To put it more bluntly, this was a garbage piece of very bad science. While it was somewhat embarrassing for a Nature journal to publish it, it was far more disgraceful for the journal Science to highlight it. I, however, don’t have to join these two peer-review journals and participate in their stupidity, and thus I made no mention of the story on Behind the Black, because it is my policy to not waste much time on bad science, unless I think that bad science is going to have bad repercussions.

Well the bad repercussions have arrived. Since yesterday, the following so-called news organizations have run with this story, without the slightest indication that they have faintest understanding of science, statistics, or plain common sense:

Most of these articles failed to note the absurdly small sample size that made any reasonable conclusions impossible. Some mentioned this “minor” detail, but did their best to minimize it or only mention it as an afterthought. Only the last two articles had the intellectual honesty to put the uncertainty of this result up front, but even here they are giving too much publicity to some very poor research that just doesn’t deserve the print space.

In reviewing all this junk journalism I must wonder what prompts these reporters and editors to do this. Are the driven by an unstated agenda (possibly a hostility to space exploration for any number of reasons)? Do they think the story so cool and having so much potential for generating hits that they don’t care if it is bad science? Are they so dependent on a reliance-on-authority that — simply because the study was published in a Nature journal and Science touted it, they assume it must be significant?

Or are they simply that ignorant of the basics of scientific research?

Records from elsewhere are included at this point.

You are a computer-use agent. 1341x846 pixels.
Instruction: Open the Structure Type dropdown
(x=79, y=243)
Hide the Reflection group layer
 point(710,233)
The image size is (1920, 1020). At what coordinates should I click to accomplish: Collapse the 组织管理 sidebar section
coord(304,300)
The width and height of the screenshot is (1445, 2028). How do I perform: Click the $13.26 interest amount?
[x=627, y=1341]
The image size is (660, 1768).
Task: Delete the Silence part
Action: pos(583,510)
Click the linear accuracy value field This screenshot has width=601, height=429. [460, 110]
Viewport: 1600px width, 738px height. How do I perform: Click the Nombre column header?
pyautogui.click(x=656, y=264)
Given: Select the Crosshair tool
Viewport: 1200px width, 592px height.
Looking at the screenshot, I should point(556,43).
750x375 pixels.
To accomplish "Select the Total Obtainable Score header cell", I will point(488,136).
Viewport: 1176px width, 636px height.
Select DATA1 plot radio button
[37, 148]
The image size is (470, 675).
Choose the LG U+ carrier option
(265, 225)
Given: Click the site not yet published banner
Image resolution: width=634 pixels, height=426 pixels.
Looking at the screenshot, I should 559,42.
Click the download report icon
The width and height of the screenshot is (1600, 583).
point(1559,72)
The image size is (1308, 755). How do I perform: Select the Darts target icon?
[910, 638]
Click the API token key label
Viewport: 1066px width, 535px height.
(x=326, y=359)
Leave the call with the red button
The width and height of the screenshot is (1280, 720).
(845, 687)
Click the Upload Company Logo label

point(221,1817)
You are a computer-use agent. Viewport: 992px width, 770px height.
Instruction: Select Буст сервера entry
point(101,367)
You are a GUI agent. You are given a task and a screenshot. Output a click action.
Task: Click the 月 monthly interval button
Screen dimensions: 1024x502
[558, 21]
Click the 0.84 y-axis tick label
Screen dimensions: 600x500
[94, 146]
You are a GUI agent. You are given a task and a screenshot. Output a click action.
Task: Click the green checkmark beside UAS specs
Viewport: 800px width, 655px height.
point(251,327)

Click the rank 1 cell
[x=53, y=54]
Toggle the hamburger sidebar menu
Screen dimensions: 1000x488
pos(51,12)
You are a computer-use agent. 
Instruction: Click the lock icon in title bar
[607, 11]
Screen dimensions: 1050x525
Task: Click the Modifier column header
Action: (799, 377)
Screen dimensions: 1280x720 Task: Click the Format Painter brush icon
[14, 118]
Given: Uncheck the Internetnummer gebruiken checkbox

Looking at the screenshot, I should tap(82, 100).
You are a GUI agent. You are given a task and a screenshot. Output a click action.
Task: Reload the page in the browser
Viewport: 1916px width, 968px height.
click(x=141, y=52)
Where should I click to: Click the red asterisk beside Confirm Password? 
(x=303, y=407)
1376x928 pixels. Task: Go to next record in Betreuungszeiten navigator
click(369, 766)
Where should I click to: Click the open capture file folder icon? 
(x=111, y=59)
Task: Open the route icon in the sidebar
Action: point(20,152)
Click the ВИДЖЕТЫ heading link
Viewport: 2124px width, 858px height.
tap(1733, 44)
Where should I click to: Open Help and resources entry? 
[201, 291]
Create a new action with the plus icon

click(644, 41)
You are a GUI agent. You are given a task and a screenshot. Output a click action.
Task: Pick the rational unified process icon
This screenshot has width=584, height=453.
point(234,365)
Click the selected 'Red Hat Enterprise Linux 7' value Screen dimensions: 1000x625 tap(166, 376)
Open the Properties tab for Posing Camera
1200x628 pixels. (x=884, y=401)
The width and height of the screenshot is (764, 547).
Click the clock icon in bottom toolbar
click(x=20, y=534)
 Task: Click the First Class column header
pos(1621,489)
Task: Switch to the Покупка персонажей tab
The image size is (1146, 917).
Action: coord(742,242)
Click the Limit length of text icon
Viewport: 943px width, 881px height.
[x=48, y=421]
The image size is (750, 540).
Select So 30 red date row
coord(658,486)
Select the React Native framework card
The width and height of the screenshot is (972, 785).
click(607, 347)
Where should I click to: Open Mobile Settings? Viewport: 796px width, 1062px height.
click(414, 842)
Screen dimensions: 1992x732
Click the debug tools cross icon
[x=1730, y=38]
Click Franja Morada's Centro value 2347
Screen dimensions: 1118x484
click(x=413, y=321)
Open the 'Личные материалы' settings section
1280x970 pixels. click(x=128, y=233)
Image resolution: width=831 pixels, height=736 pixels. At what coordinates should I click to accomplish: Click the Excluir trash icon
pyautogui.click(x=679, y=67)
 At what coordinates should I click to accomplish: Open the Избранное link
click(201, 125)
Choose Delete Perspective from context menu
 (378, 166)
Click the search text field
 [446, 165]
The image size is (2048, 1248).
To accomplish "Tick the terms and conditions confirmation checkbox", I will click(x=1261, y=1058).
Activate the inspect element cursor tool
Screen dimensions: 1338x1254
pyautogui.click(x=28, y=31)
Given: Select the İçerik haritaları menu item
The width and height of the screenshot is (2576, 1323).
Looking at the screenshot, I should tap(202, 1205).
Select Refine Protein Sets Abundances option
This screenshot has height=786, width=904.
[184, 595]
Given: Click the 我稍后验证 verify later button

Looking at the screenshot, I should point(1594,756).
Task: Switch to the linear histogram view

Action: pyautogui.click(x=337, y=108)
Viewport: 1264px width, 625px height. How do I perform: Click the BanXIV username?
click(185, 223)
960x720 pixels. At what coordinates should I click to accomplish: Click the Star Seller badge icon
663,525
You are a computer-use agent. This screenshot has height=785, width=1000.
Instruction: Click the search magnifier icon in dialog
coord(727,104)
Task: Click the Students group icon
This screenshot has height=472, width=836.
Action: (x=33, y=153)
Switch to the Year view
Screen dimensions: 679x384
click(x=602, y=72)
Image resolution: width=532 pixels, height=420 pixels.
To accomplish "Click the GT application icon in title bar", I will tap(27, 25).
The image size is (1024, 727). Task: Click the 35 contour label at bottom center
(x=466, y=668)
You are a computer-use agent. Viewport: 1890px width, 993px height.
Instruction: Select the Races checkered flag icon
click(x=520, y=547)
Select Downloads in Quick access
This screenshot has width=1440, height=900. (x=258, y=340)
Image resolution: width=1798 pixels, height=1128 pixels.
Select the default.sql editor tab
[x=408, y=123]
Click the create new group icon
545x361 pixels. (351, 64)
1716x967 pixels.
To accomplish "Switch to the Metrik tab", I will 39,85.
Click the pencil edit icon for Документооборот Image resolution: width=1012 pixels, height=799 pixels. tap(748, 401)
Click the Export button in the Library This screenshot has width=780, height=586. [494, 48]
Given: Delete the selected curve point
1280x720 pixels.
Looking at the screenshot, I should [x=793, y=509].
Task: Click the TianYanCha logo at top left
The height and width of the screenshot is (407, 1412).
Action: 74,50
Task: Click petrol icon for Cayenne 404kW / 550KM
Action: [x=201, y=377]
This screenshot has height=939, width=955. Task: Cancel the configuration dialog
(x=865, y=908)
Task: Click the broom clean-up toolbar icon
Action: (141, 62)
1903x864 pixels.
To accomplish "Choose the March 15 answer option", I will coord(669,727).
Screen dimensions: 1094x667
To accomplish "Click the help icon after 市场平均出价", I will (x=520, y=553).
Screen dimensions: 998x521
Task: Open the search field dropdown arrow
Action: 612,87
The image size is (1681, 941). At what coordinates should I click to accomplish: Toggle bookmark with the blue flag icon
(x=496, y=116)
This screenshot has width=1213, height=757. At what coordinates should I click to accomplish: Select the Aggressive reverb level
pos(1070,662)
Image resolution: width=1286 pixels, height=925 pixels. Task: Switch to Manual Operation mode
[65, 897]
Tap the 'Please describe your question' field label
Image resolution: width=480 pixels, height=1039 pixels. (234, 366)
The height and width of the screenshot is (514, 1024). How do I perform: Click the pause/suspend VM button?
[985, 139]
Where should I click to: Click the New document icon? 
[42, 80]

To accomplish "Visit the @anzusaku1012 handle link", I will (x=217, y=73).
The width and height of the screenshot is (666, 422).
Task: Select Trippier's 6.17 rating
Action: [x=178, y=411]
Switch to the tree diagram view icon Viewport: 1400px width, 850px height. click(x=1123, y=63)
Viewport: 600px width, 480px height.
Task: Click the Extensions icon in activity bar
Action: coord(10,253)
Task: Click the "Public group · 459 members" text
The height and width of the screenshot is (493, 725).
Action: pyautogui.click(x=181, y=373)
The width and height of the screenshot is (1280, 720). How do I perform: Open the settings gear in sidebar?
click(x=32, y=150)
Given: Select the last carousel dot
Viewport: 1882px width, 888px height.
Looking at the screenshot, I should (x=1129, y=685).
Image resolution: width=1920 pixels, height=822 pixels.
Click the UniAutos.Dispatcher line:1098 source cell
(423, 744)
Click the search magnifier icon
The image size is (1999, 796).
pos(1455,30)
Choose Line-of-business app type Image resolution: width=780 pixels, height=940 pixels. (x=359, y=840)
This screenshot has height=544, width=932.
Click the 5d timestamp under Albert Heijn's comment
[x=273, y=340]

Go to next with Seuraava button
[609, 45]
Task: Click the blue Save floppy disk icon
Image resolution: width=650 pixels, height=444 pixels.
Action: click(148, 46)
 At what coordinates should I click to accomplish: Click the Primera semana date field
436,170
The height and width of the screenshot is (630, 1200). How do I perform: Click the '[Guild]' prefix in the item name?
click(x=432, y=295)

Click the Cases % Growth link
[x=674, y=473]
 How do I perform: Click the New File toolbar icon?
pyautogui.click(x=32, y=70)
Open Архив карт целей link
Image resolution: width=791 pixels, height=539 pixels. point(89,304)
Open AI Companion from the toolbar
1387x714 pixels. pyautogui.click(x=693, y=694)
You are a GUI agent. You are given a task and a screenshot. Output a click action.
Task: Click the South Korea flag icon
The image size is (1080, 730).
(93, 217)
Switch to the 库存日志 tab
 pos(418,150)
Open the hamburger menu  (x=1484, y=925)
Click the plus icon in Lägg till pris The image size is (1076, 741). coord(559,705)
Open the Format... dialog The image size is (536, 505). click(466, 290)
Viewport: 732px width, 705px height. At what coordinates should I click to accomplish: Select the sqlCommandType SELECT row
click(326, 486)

Unfortunately, it is probably a combination of all of the above, in differing amounts, depending on the publication. What all these news sources apparently lack is any reasonable skepticism and independent judgment when presented with an absurd claim. Instead, they nod their heads like good little children and run with it. It is this same bad judgment that I see repeatedly in endless stories about global warming and climate change, where no matter what happens — it gets cold, it gets hot, it gets wet, it gets dry, we have big storms, we have no storms — the press is immediately convinced when told that it must be because of the carbon dioxide humans are putting into the atmosphere.

This of course raises a much more significant issue: If the science journalists for so many major publications are so unable to exercise even the slightest judgment when it comes to bad science, what kind of bad reporting are we getting from every other department?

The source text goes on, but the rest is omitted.